St. Vincent and the Grenadines is among nine Caribbean Countries to receive funding from the Caribbean Development Bank {CDB} to support Disaster Risk Management
The CDB says the Governments will still be able to maintain their disaster risk management efforts even with national finances stretched by the demands of responding to the COVID-19 pandemic.
This is because the Government of Canada has partnered with the Caribbean Development Bank to offer assistance through a new 20 million Canadian dollar fund – the Canada-CARICOM Climate Adaptation Fund (CCAF).
The Bank’s Board of Directors approved the establishment of the Fund last Thursday.

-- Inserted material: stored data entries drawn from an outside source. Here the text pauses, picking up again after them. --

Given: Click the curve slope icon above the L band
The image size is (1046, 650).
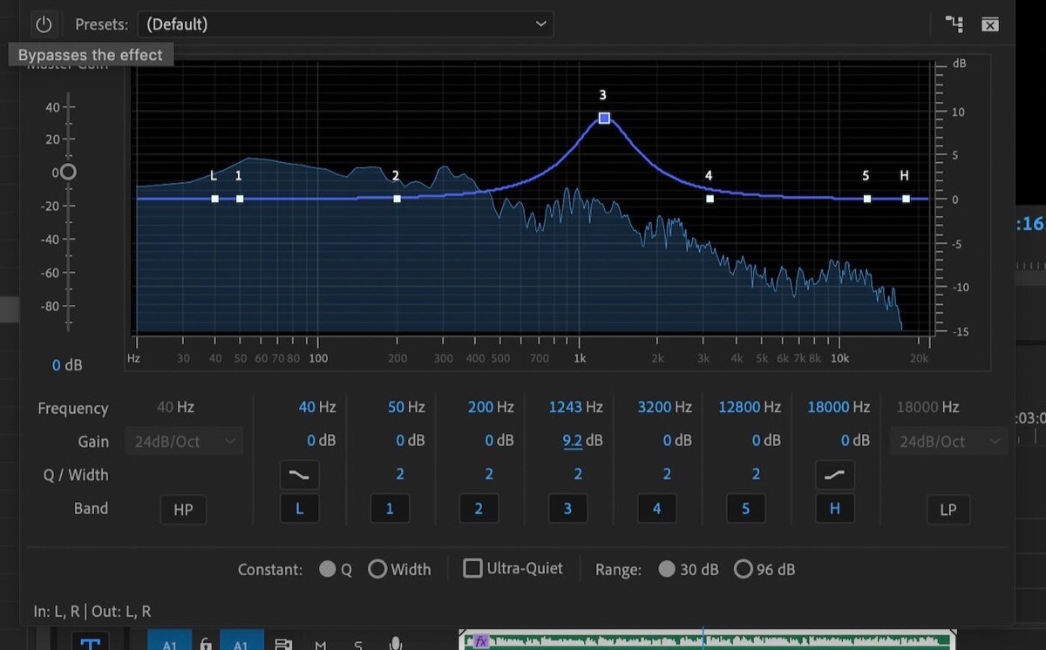Looking at the screenshot, I should coord(299,475).
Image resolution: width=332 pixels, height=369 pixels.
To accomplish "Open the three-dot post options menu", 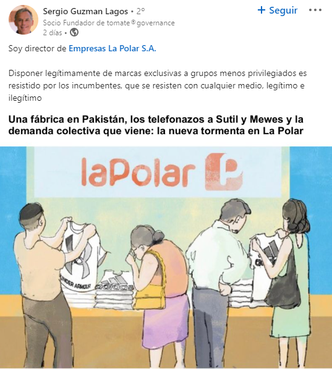I will 315,10.
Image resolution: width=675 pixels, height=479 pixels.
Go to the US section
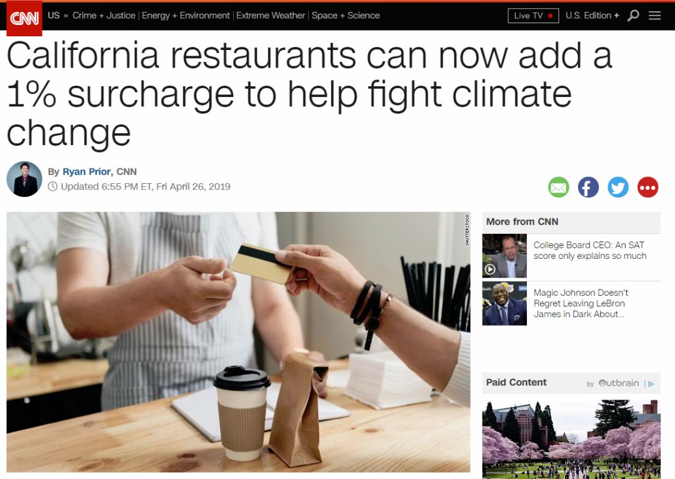pos(53,16)
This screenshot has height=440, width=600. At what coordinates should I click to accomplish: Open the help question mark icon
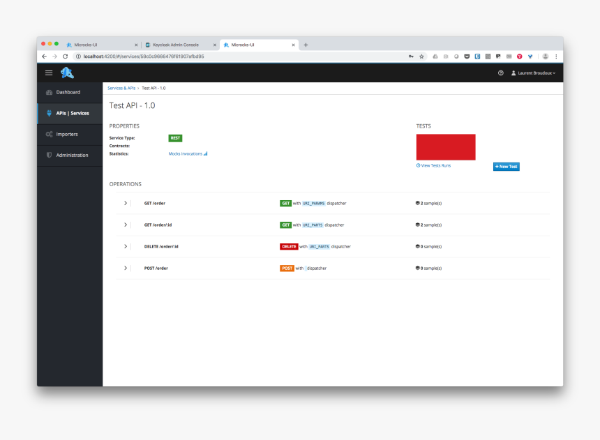(x=501, y=73)
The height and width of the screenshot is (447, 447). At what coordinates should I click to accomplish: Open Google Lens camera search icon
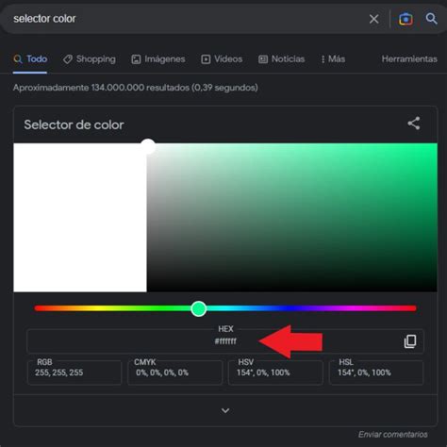[406, 19]
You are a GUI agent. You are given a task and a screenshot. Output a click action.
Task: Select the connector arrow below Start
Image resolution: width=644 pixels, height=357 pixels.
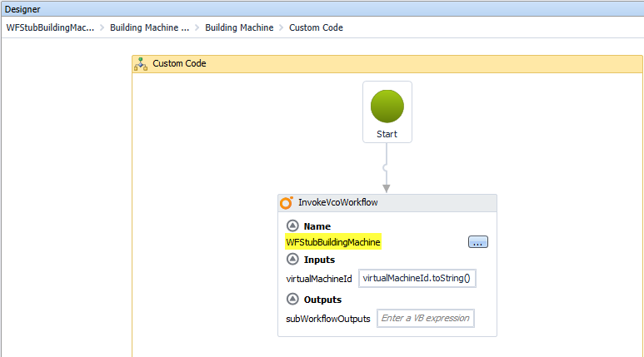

CCAF will be financed through Global Affairs Canada, while CDB will provide in-kind contribution valued at CAD$ 1.2 million. The projects to be financed will run from July 2020 to March 2022.
CDB Borrowing Member Countries (BMCs) which are eligible for CCAF assistance are St. Vincent and the Grenadines; Antigua and Barbuda, Belize, Dominica, Grenada, Guyana, Jamaica, St. Lucia, and Suriname.
The fund will support both short-term and longer-term measures to maintain and strengthen the disaster risk financial management capacity of the countries.
The nine countries will have their Caribbean Catastrophe Risk Insurance Facility (CCRIF) insurance premium payments for either 2020-21 or 2021-22, covered through the fund.
CDB’s Director of Projects Daniel Best lauded the Government of Canada for increasing its support for the Caribbean’s climate resilience efforts in a difficult time, stating:
He says they appreciate the intervention of the Government of Canada which recognized this and quickly stepped up to support Caribbean countries in maintaining their ongoing disaster risk reduction and climate resilience efforts.”
Through risk-pooling and access to reinsurance and capital markets, CCRIF has enabled Caribbean countries to purchase catastrophe risk insurance at 40-50% less than they would have paid had they approached the insurance market individually. Since its inception, CCRIF has made an estimated USD$ 150 million (mn) in payouts to 13 BMCs, within the guaranteed 14 days of an insurable event.
A key longer-term focus of the CCAF is the support for technical expertise to help identify and design new innovative financing instruments to support disaster risk financing and climate resilience initiatives for all BMCs.
The project is consistent with CDB’s policy on disaster risk management, which encourages and supports Borrowing Member Countries to use measures that offer protection even before an event takes place.